Security and credentials
-
Kroger: Client ID and client secret are currently in the client bundle (
kroger-cart.ts). Redirect URI is set in the client and must match exactly what is configured in Kroger Developer Portal. For a production deployment you would:- Move client credentials to the server only.
- Issue app and user tokens (and refresh) on the server; the client would receive only opaque session cookies or short-lived tokens.
- OAuth state: We store a random state in sessionStorage before redirecting to Kroger and check it in the callback to mitigate CSRF.
- Tokens in browser: User and refresh tokens are in localStorage. That’s acceptable for a local or internal tool; for a public app you’d consider httpOnly cookies and CSRF protection.

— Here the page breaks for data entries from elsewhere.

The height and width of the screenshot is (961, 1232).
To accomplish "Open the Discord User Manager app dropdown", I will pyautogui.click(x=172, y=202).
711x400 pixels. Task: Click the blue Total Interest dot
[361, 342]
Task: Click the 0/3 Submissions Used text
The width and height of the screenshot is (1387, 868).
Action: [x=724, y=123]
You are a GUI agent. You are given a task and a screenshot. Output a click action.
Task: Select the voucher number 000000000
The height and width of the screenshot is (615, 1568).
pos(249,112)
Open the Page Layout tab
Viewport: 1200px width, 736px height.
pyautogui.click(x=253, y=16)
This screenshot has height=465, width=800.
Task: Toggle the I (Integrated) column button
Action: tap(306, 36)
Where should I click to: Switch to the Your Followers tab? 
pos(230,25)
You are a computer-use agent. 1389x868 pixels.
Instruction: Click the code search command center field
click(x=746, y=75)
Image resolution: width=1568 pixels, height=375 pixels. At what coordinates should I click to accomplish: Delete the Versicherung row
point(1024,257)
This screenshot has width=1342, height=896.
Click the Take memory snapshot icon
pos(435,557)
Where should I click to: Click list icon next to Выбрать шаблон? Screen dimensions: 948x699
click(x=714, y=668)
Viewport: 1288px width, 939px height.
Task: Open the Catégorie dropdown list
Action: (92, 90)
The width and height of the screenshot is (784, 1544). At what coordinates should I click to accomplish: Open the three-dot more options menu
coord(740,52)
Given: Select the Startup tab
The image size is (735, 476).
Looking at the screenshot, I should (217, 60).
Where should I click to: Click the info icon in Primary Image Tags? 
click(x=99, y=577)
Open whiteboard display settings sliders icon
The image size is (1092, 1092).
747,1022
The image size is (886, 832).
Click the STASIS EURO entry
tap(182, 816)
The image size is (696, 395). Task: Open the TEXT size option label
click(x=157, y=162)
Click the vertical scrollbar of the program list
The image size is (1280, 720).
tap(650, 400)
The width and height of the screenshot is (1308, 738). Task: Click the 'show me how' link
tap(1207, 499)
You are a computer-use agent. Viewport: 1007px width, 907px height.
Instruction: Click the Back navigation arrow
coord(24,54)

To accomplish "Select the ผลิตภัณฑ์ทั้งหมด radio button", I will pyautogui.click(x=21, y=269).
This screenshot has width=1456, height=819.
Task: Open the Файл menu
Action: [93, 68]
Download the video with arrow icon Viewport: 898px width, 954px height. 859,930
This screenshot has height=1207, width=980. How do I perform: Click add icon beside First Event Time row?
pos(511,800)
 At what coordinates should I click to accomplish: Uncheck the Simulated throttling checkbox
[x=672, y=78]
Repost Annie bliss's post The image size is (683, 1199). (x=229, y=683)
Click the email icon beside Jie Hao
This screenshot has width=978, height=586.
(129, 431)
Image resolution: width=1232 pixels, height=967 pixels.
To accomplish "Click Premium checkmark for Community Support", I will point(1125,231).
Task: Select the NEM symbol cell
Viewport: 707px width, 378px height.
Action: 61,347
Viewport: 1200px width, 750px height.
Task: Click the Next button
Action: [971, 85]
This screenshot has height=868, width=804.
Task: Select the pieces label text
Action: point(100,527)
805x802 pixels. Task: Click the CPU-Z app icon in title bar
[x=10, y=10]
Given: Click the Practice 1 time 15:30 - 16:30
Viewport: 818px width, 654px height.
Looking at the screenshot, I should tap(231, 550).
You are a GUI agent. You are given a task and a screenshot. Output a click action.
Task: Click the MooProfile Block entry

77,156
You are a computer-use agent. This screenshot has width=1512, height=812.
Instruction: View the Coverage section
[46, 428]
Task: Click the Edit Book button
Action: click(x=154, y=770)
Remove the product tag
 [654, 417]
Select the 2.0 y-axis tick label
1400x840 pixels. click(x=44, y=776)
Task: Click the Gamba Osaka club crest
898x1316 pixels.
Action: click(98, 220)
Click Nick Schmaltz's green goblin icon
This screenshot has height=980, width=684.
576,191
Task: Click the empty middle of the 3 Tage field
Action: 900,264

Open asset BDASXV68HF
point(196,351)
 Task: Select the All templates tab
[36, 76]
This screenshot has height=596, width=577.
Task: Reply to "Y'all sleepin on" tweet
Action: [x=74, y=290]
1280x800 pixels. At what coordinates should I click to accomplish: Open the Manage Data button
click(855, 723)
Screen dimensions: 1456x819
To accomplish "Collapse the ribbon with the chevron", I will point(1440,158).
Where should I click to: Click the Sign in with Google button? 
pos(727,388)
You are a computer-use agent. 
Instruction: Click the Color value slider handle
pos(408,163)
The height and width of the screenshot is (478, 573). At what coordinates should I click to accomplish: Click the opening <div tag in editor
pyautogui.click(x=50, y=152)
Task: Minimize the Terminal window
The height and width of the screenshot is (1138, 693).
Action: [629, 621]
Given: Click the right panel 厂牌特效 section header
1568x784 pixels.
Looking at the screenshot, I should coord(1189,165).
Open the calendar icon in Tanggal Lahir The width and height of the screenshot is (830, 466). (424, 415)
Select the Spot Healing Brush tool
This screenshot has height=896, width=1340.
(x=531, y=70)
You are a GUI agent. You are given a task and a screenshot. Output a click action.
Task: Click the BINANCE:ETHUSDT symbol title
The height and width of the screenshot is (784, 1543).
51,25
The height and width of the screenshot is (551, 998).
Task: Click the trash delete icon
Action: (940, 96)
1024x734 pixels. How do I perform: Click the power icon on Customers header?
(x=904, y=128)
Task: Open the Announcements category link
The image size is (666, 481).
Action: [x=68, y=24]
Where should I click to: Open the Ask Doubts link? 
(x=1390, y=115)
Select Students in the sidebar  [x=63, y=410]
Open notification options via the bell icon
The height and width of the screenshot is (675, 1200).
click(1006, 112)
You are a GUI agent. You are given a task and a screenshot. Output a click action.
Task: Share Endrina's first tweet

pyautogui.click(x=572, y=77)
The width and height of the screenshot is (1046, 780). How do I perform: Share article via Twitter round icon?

Configuration and environment
| Variable | Where | Purpose |
|---|---|---|
PORT |
Server | Listen port (default 8000). |
HOST |
Server | Listen host (default 0.0.0.0). |
OLLAMA_ORIGIN |
Server | Base URL for Ollama (e.g. http://ollama:11434 in Docker). |
OLLAMA_PROXY_TIMEOUT_MS |
Server | Proxy timeout for Ollama (default 600000 ms). |
| Client constants | kroger-cart.ts |
CLIENT_ID, CLIENT_SECRET, KROGER_REDIRECT_URI, OLLAMA_MODEL, KROGER_LOCATION_ID. Change and rebuild client for different envs. |
For Docker, the redirect URI must match how users reach the app (e.g. http://localhost:8000/kroger-oauth-callback.html). If you host on a different domain/port, update the redirect URI in code and in Kroger’s portal.
Kroger APIs used
-
Products:
GET /v1/products?filter.term=...&filter.limit=...&filter.locationId=...— search by term; we normalize results to{ upc, productId, name, price }and keeprawfor metadata. -
Cart:
PUT /v1/cart/add— body is{ items: [{ quantity, upc, productId, product: { name, price } }] }. User Bearer token required. - OAuth: Authorization URL for user sign-in; token endpoint for code exchange and refresh. Scopes include product read and cart write as required by Kroger.
Ollama integration
-
Endpoint:
POST /api/chatwith a JSON body (model, messages, stream, options). We usestream: trueandnum_predict: 2048. -
Model: Default is
qwen3:8b; override by changingOLLAMA_MODELin the client and rebuilding. - Prompt: A single system-style prompt that asks for a 7-day meal plan and one consolidated grocery list with clear rules (units, “Grocery list:” header, one line per ingredient). The client then parses that text into a list of add-to-cart lines.
Error handling and UX
-
502 from proxy: If the server can’t reach Ollama (or the request times out), it returns 502 with a JSON
{ error: "..." }and a short hint (e.g. “Cannot reach Ollama at …”). The client reads this and shows it in the generated area. -
LLM errors: Non-OK responses from the Ollama proxy are read as text; if JSON with an
errorfield, that message is shown so the user sees the server’s hint. -
“Taking a while” hint: After ~15 seconds of “Connecting…”, the client adds a line suggesting pulling the model in Docker (
docker exec -it kroger-ollama ollama pull <model>). - Cart add: Empty or invalid JSON body from Kroger is handled without throwing; auth errors (e.g. 403, AUTH-1007) trigger an alert suggesting sign-out and sign-in again.
Testing and iteration
-
Local: Run
npm start, openhttp://localhost:8000/kroger-cart.html. Run Ollama locally or pointOLLAMA_ORIGINat a remote instance. -
Docker:
docker compose up -d, thendocker exec -it kroger-ollama ollama pull <model>. Rebuild client after TS/CSS/HTML changes; rebuild app image after server or client changes. - Kroger: Use Kroger Developer Portal to create an app, set redirect URI, and get credentials. For cart, sign in through the app and add items; verify in the Kroger cart on the web or app.
Summary
The app is a thin, same-origin front end backed by a Node proxy that handles Ollama (streaming) and Kroger (products, cart, OAuth). Technical choices favor simplicity: vanilla TS/HTML/CSS, a single client bundle, and clear separation between app token (search) and user token (cart), with refresh for persistent login. Docker Compose is provided to run the app and Ollama together with minimal configuration.